An unusual set of circumstances will result in many Lawrence voters being represented in the upcoming session of the Kansas Legislature by two people they didn't elect.
On Friday, Rep. Troy Findley, D-Lawrence, announced he would resign his seat in the Kansas House to take a job as legislative liaison for Gov.-elect Kathleen Sebelius. Findley's legislative seat now will be filled in the same way State Sen. Sandy Praeger's slot was filled after she was elected state commissioner of insurance.
Last month, the Republican precinct committeemen and committeewomen in Praeger's district met to elect Mark Buhler, a former county commissioner, to fill the post. The Democratic committee members in the 46th District now will be responsible for filling the office, to which Findley had just won re-election.
The loss of Findley and Praeger, along with Tom Holland's victory over incumbent Ralph Tanner in the 10th District, will mean significant changes in the legislative delegation that will represent Lawrence this year. The changes are particularly surprising considering the fact that incumbents dominated most of the legislative races both locally and statewide.
In Lawrence, Rep. Tom Sloan, Rep. Barbara Ballard and Findley all were re-elected without opposition in the general election. Now, only Sloan and Ballard will remain from the core group of local incumbent legislators.
Competition for Praeger's seat had been building since she announced her candidacy for the insurance job. Findley's departure is a much greater surprise and his seat will need to be filled quickly to provide proper representation for his district. It will be interesting to see which Democrats surface as possible replacements for Findley and how quickly the local party will make its selection.

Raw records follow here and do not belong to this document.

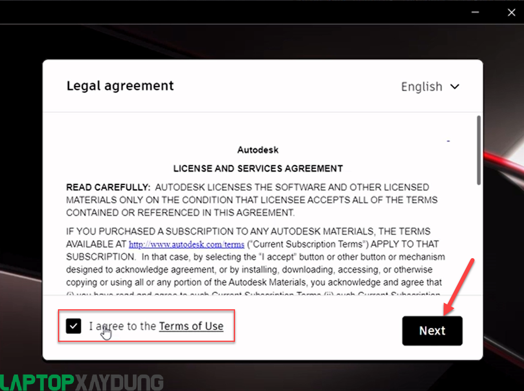Click the agreement text scrollbar thumb
The width and height of the screenshot is (524, 391).
pyautogui.click(x=479, y=150)
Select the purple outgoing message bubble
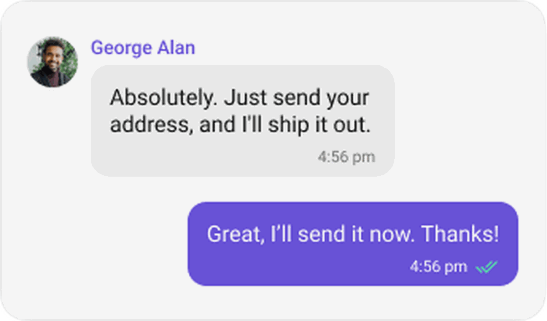 pos(353,244)
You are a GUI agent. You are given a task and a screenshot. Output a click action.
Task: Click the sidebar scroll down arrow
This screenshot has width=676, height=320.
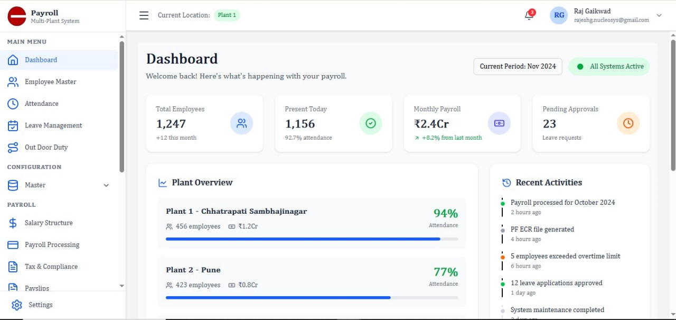tap(122, 286)
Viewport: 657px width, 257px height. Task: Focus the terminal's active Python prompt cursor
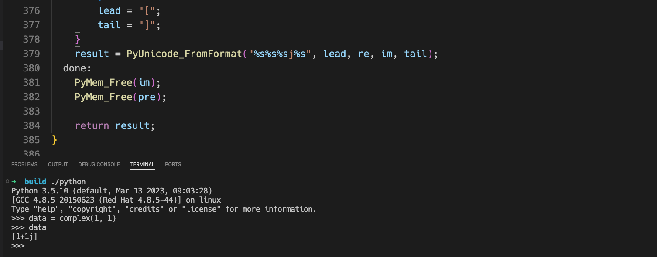click(x=31, y=246)
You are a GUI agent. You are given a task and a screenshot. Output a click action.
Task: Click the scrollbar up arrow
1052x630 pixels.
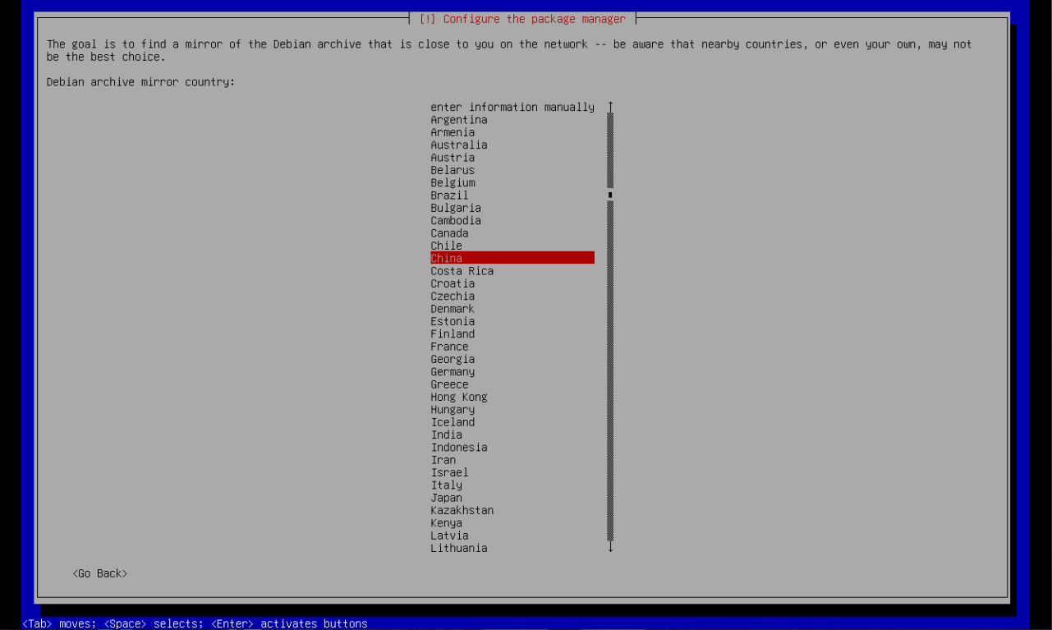(x=610, y=106)
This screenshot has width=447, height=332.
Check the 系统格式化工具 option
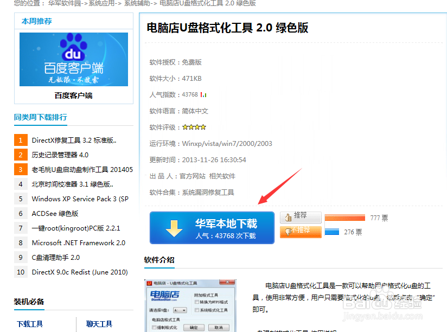[x=196, y=310]
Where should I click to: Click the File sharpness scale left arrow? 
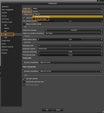(39, 55)
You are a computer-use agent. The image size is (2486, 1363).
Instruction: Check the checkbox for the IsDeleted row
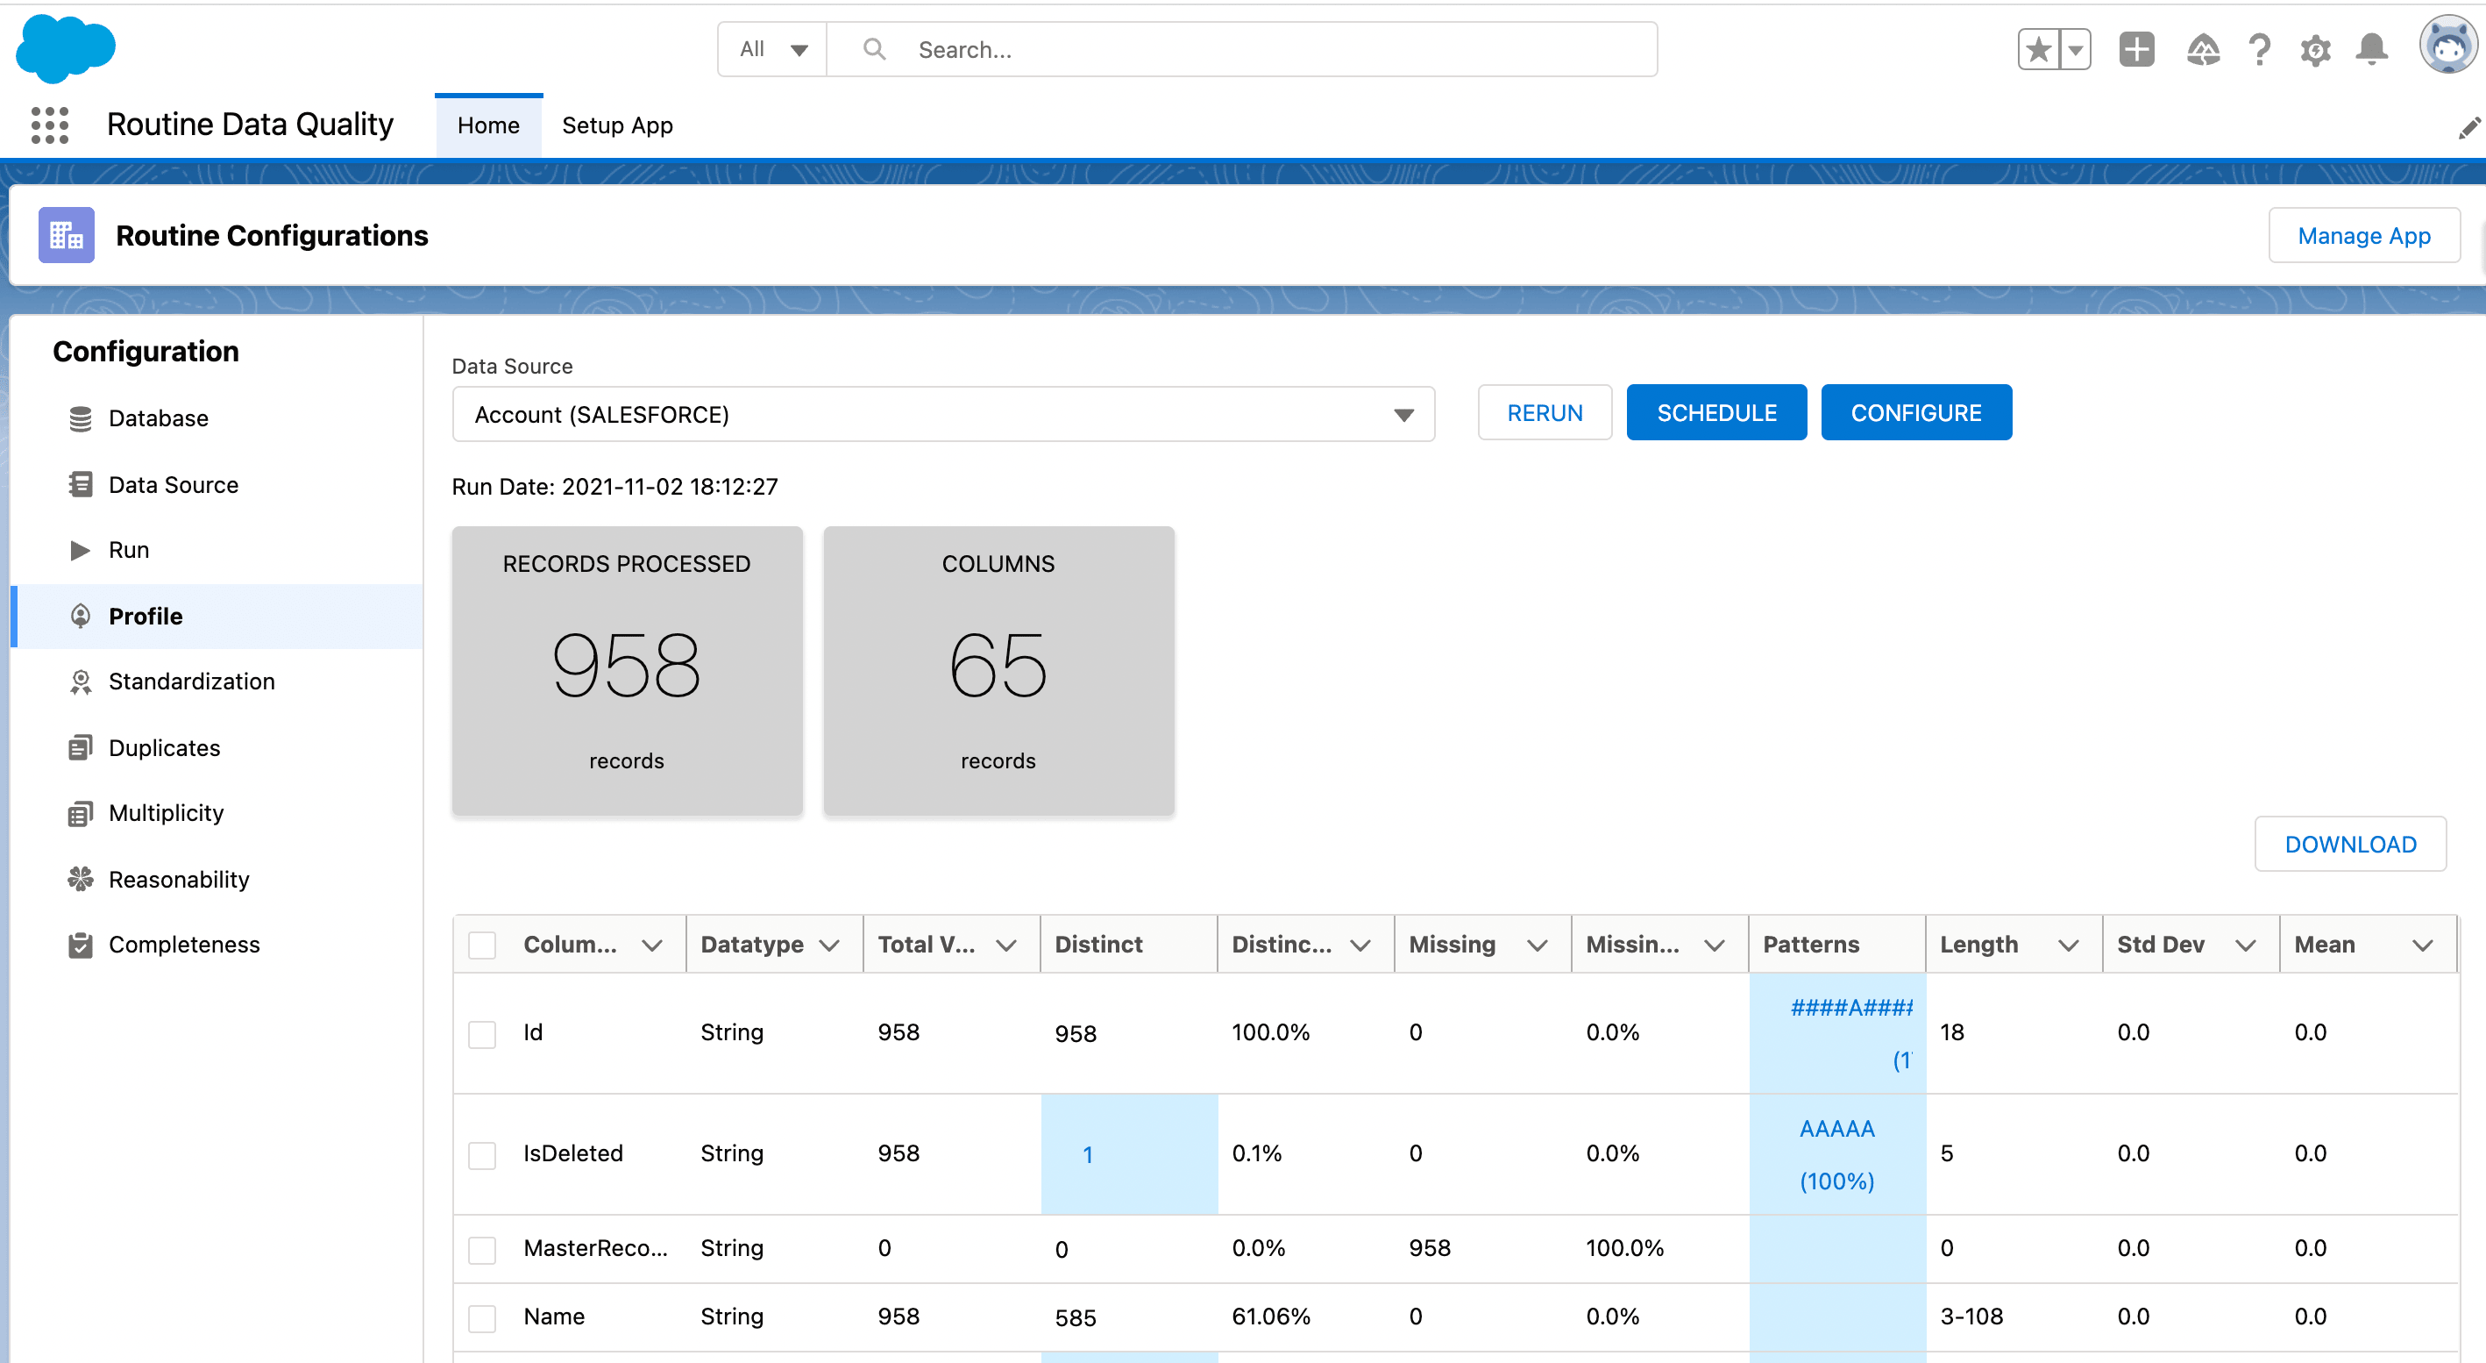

The committee members who will make the choice were chosen in the primary election last August, an election that was marked by extremely low turnout, especially among Democrats who had few significant choices on the ballot. Many of those Democrats may now be wishing they had paid more attention to their precinct representatives on the county's central committee.
The shifts in the local delegation offer both positives and negatives for Lawrence constituents. It's wonderful to have local residents in the insurance commissioner's office and a key post on the governor's staff, but the local legislative delegation's seniority and clout will be seriously diminished. Only one other senator, the replacement for State Treasurer-elect Lynn Jenkins, will have as little seniority as Buhler. Holland, and Findley's replacement, will be on the bottom of the heap among House members. Hopefully, all of the newcomers will quickly become the best possible advocates for their constituents.
For better or worse, most of the people in Findley's southeast Lawrence district, which lies largely within Praeger's Senate district, will be represented for the next two years in the Kansas Legislature by two people for whom they never had an opportunity to vote. The residents of that area can only hope that the respective party leaders' choices will prove to be wise ones that will serve the districts well.